[Page]

My datafile contains a variable with responses to several questions.
The structure is:
ID response
1 BCCAD
2 ABCCD
3 BA.DC
.....
I want to separate each response in a new variable, q1, q2, ..:
ID q1 q2 q3 q4 q5
1 B C C A D
2 A B C C D
3 B A . D C
....
I tried the following code
v <- rep("q",5)
z <- as.character(1:5)
paste(v,z,sep="")
for(i in 1:20){
f[i]<- substr(response,i,i)
}
But it only replace the variable names in the vector.
What I intend is to create as many variables as needed to store the values for each question. Variable should be named with a common root, "q", and a subscript showing the position within the string.
Several other options:
1) The separate
function from the tidyr
package:
library(tidyr)

[Your objective] Translate into Spanish the following sentence from the forum thread above on splitting response strings: "What I intend is to create as many variables as needed to store the values for each question."

[Data lines]
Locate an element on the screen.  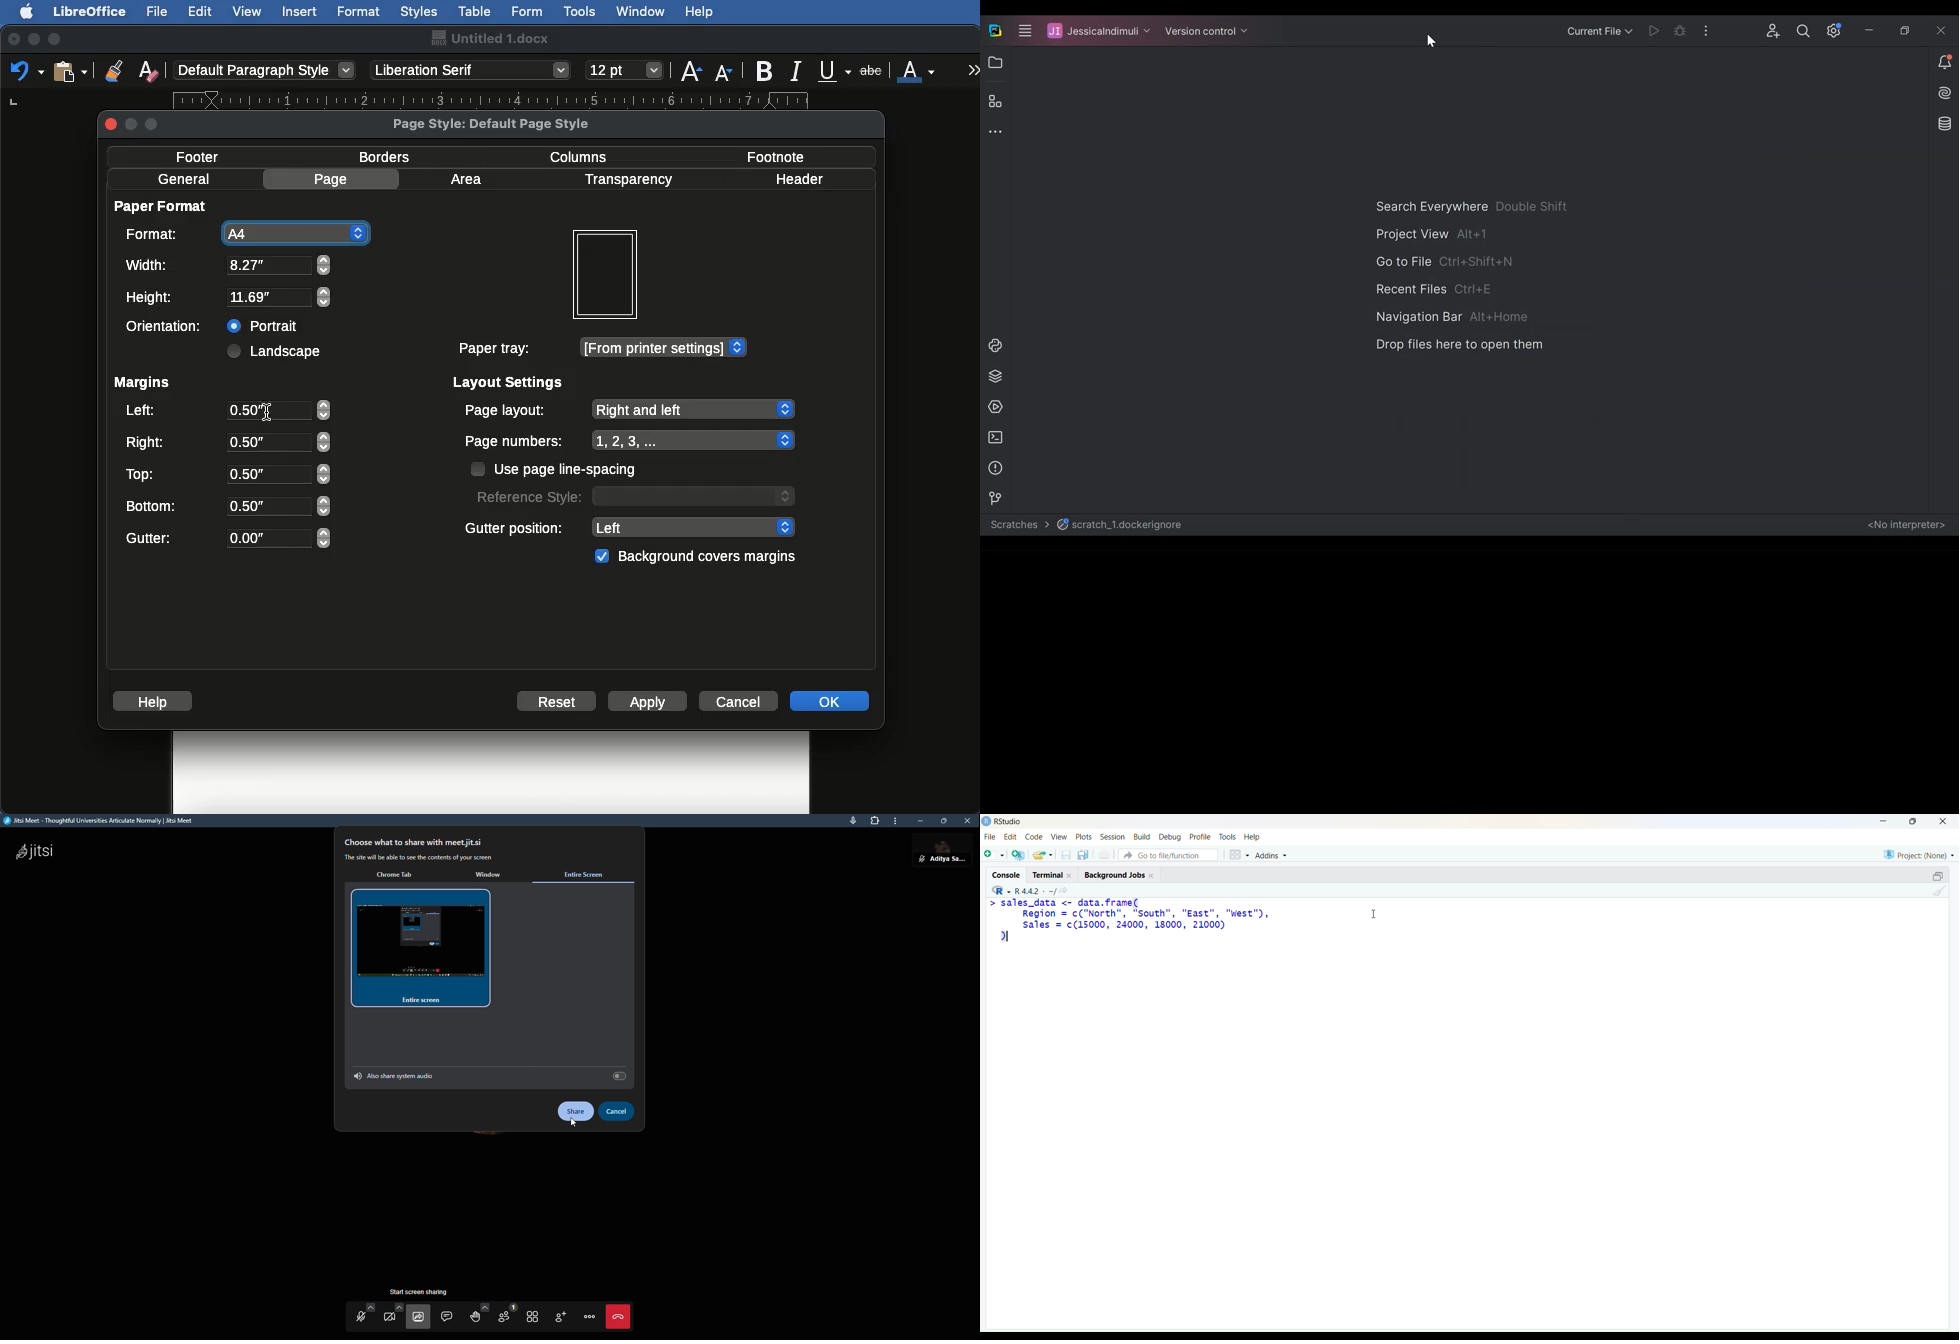
raise hand is located at coordinates (476, 1318).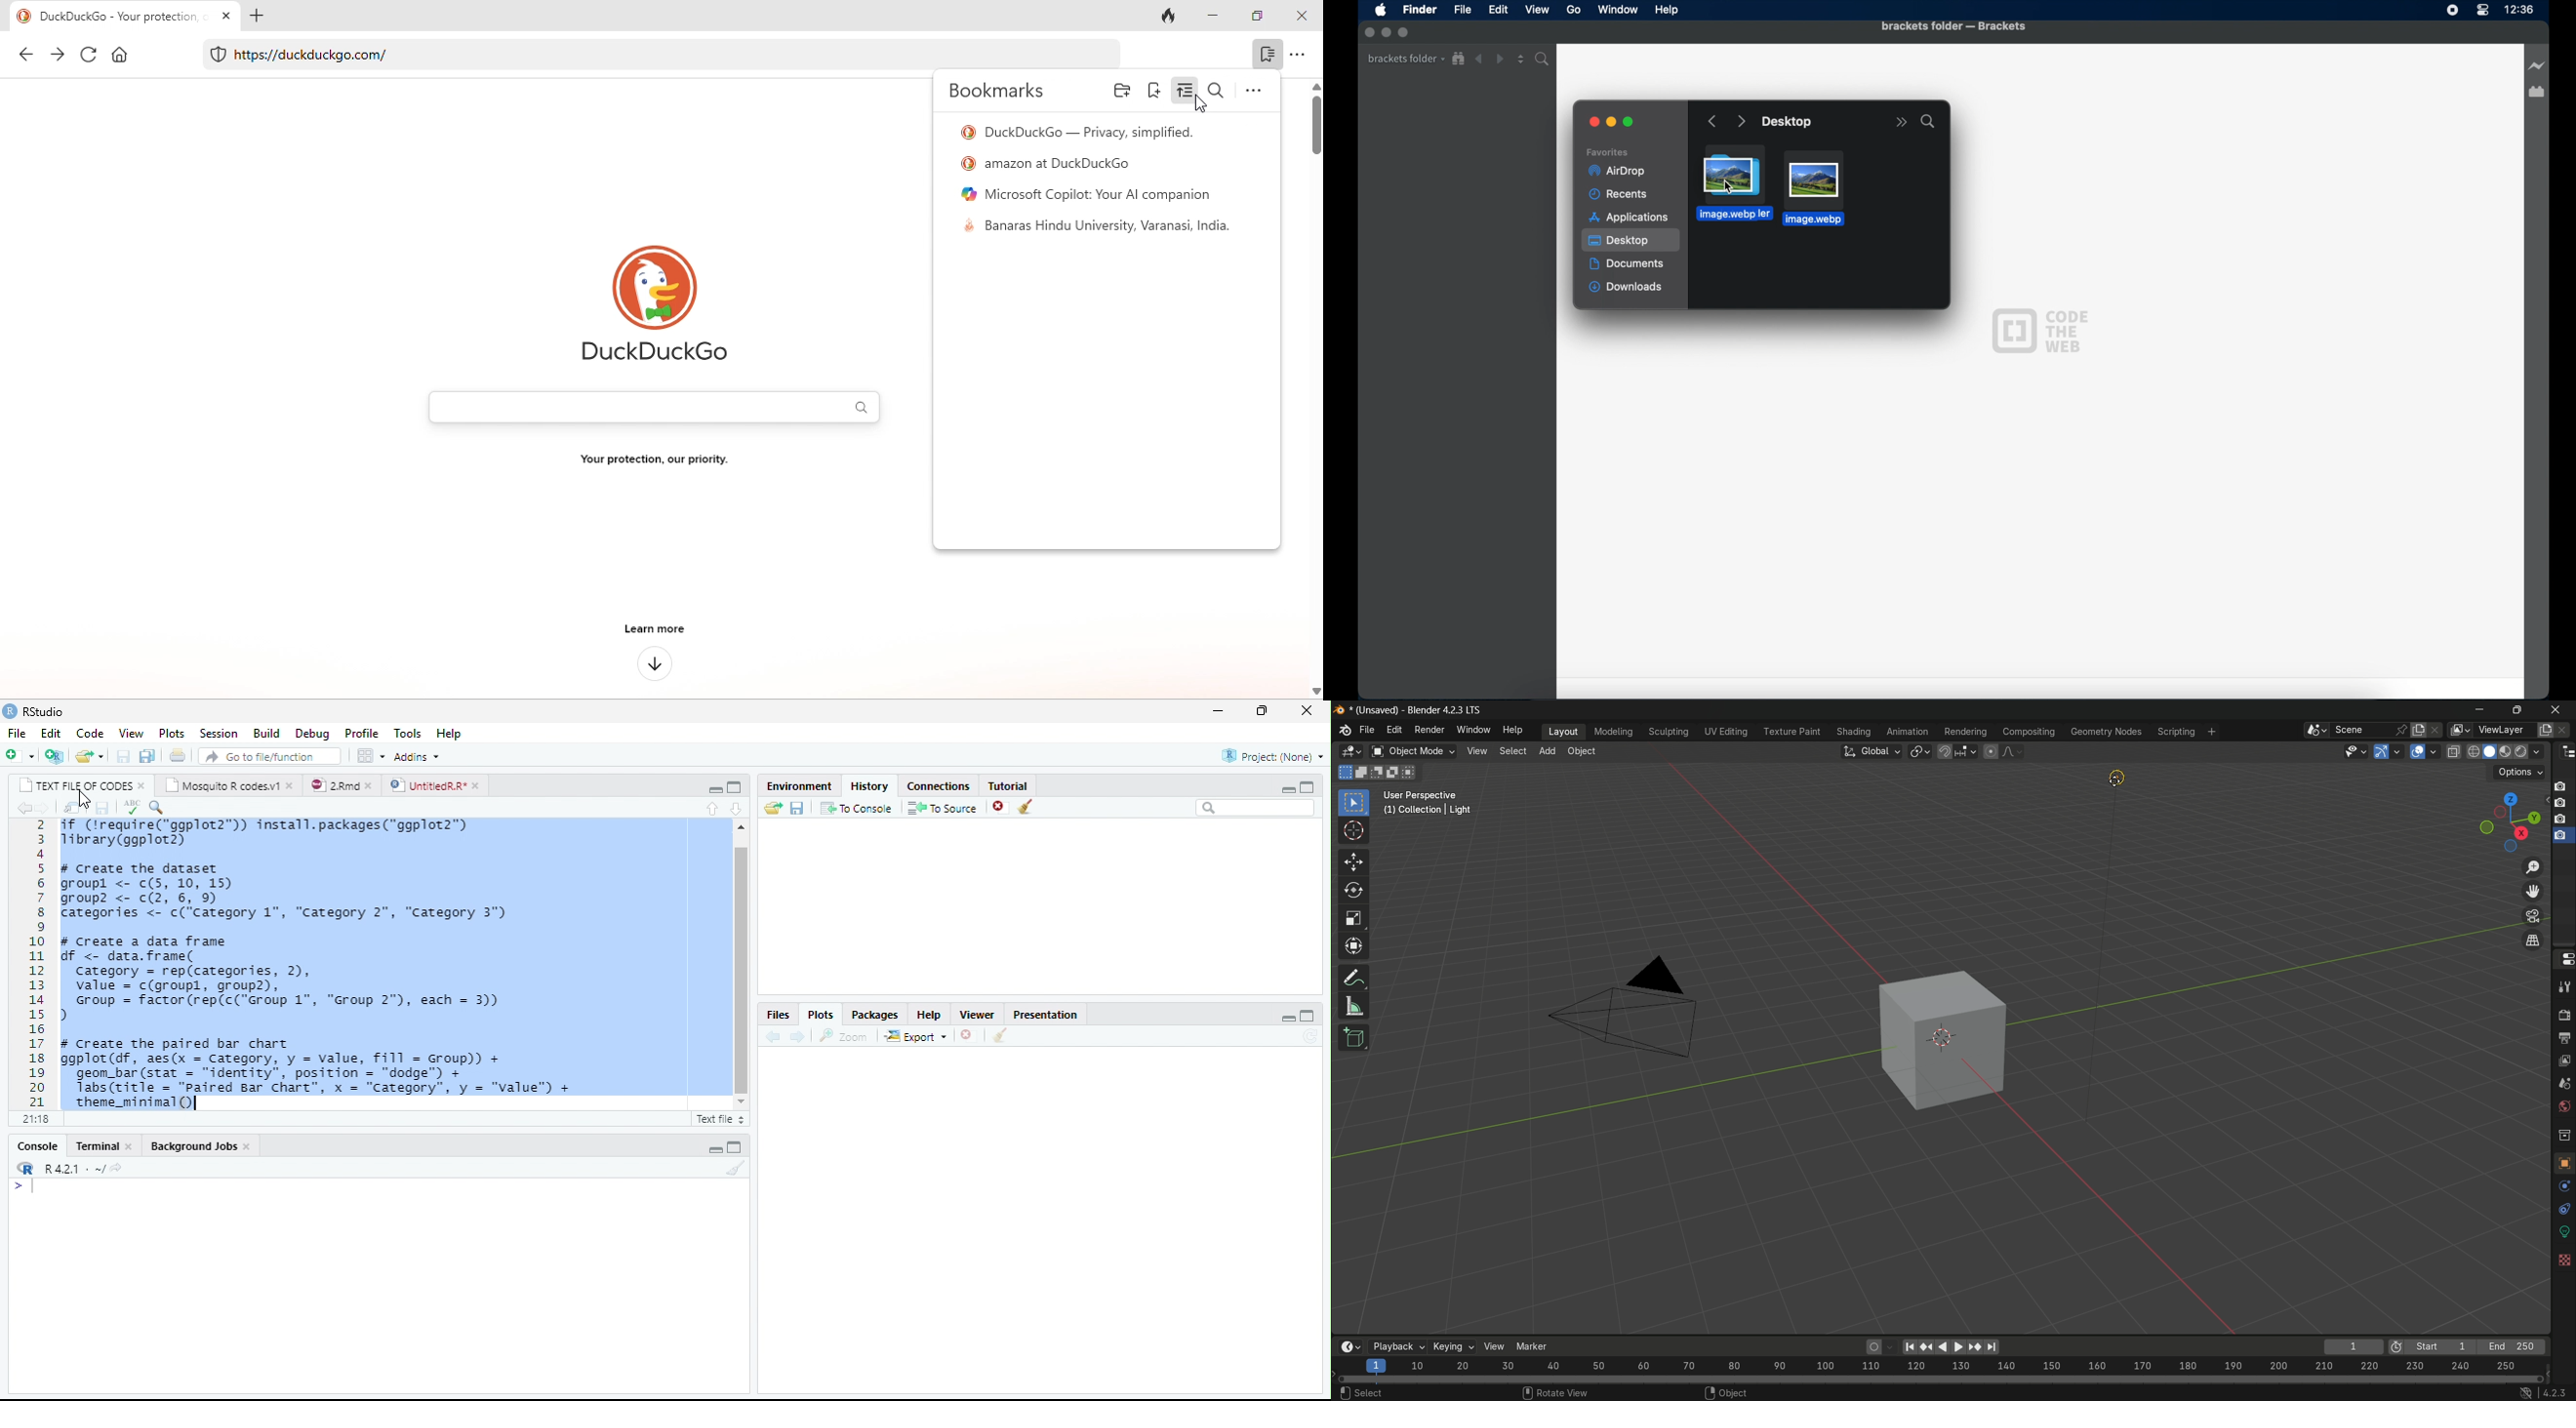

[Written response] Lo que pretendo es crear tantas variables como sean necesarias para almacenar los valores de cada pregunta.